Until a judgment has been properly analysed and understood, a brief “We are disappointed. We will review it carefully and decide next steps.” is usually both sufficient and, more importantly, wise. In cases of obvious public interest, it may be clear in advance that the losing party is likely to appeal and saying so is unlikely to create any embarrassing hostages to fortune. But the one thing that a losing party should never do is issue misleading statements about what the judgment says. Doing so can create legal jeopardy if relied on by those who do not read the actual judgments themselves. It also shows disrespect for the court. Surely such misleading never happens? If only.

There have been recent examples of all three types of responses in recent weeks: two of them on the same day.

  • Sex Matters’ challenge to the Corporation of London’s policy of allowing trans-identifying men to use the women-only pond on Hampstead Heath. Sex Matters lost on a number of procedural grounds so the substance of the Corporation’s policy was not considered by the court because the request for a judicial review simply did not reach the procedural threshold. Sex Matters’ response was short and to the point: it expressed its disappointment and noted the basis of the decision.
  • The judicial review of the government’s decision to proscribe Palestine Action as a terrorist group, which the government has lost. The government has stated that it will appeal the judgment and, in light of that, the court has said that the government’s proscription remains in force until its appeal has been heard. It was important for the court to say this clearly, notwithstanding its decision that the government had not properly followed its own policy, because supporting a banned terrorist organisation is a criminal offence and people should not be misled into acting on the mistaken belief that it is now lawful to do so. The court is maintaining the status quo until a higher court determines the appeal.
  • The Good Law Project’s (“GLP”) response to its challenge – and that of three anonymous parties – to the EHRC’s interim guidance following the Supreme Court’s judgment in the For Women Scotland (“FWS”) case in April 2025. The court rejected the challenge on multiple grounds: GLP itself had no standing to bring the case, though the three other parties did. The court ruled that the EHRC’s interim guidance was lawful, in the court’s words “an accurate statement of the law without misstatement or material omission.” It was in accordance with the Supreme Court’s FWS judgment, which also applied to Health and Safety regulations governing employers and it did not breach the parties’ ECHR rights. (A good analysis of the judgment can be found here.) 

Briefly, the effect of the judgment is that: 

  1. employers must provide employees with single-sex facilities;
  2. when service providers provide single-sex facilities, these must be limited to members of that sex only i.e. trans people identifying as a gender different to their sex are not entitled to access them;
  3. both employers and service providers can provide mixed sex facilities and/or single use lockable rooms as well; and 
  4. trans people must not be left without any facilities at all. 

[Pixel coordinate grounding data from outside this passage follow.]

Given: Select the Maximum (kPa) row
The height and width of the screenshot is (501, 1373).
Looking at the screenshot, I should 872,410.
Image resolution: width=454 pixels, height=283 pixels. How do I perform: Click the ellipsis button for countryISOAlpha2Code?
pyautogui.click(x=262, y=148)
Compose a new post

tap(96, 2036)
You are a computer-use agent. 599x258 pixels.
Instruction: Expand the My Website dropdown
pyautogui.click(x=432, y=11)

What has GLP’s response been? It has issued a press release which does not accurately reflect what the judgment says. See here. This risks misleading the public, service providers and employers — unless they take the trouble to get their own expert legal advice. Worse: it risks misleading trans people themselves. They are being told by a body which purports to fight for their “rights” that the court has ruled that they have rights which in fact the court has expressly said they do not have. Telling those who rely on you, or may only choose to read what you say, something which is not true, which is — in fact — the opposite of the truth, is unkind, an epithet usually hurled at every opportunity and with no justification at those asking for the law to be upheld. 

It is not the first time GLP has issued incorrect statements about cases it has lost. The most recent example was in its responses to the judgment in the Mermaids and The Charity Commission/LGB Alliance case. Mermaids sought to have the LGB Alliance’s charitable status removed. In order to succeed it needed to establish that it met the test to challenge the Charity Commission’s decision in the First Tier Tribunal and, if successful, show that the LGB Alliance’s purposes were not charitable. Mermaids failed to establish that its legal rights were in any sense affected by the decision to register LGB Alliance as a charity. It therefore failed on the first point. (So no ruling was made on the second point.)

The issue of standing to bring a judicial review may appear technical but is, in reality, fundamental, as was clear in the Sex Matters case about the Women’s Pond.  In that case the court held that it was for a person affected by the Corporation of London’s policy to take the appropriate legal action – not Sex Matters.

The response of Mermaids and its lawyers, GLP, to losing its case against the Charity Commission was to:

  • Ignore the reasons why they lost;
  • Airily dismiss this as merely “technical” (which pretty much describes all legal judgments);
  • Wrongly claim that they lost because the law was “so complex” when in reality it was because they were unable to meet the legal test on the facts; and 
  • Focus on some minor obiter dicta criticisms of LGB Alliance. 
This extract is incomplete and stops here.